Now is the Time for a New Look at Leadership

Here at the-Coaching Blog-run by Gerard O’Donovan, our aim is to constantly bring value to those seeking to improve their lives. Therefore we have a policy of publishing articles and materials by guest authors whom we value and appreciate. Today’s guest author is Dr. Mark McKergow (United Kingdom).

Great engagement is the key to truly successful leadership, and the secret to moving forward is knowing when to step back. It is no longer about being the hero, the one that has to make everything happen. There is another way: be the host.

The art of leading was never easy — and it seems to be getting harder all the time. Communication is faster, connection is greater, markets are global, and whatever action we take is part of a great onrushing whirl of conversation and innovation.

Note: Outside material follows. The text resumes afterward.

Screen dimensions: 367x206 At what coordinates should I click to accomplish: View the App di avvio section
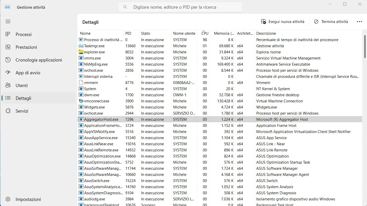(x=28, y=72)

In this world, what does it mean to lead? People can get all the information they need (apparently from whatever perspective they want) at the touch of a button and interact with whomever they want. So, the classical view of a leader as someone who issues information and direction is obsolete.

Leadership seems to put the focus on the leader. I think this is a mistake. Leading is about a relationship — between the leader and the others. It takes two to have a relationship — but the leader is only one person. So the key is building relationships — at work, in the community, in society, at home — to engage others. This engagement is the key ingredient that leads to increased performance and results.

Acting as a host

We have all been hosts in some way. We have all invited people around for a meal or a party. We have all been through the balance of preparation and engagement, the joy of introducing people to new friends, the balance of leading, organising and participating. And we have all been guests too, experiencing the skill of a good host (and perhaps the clumsiness of a bad one) firsthand.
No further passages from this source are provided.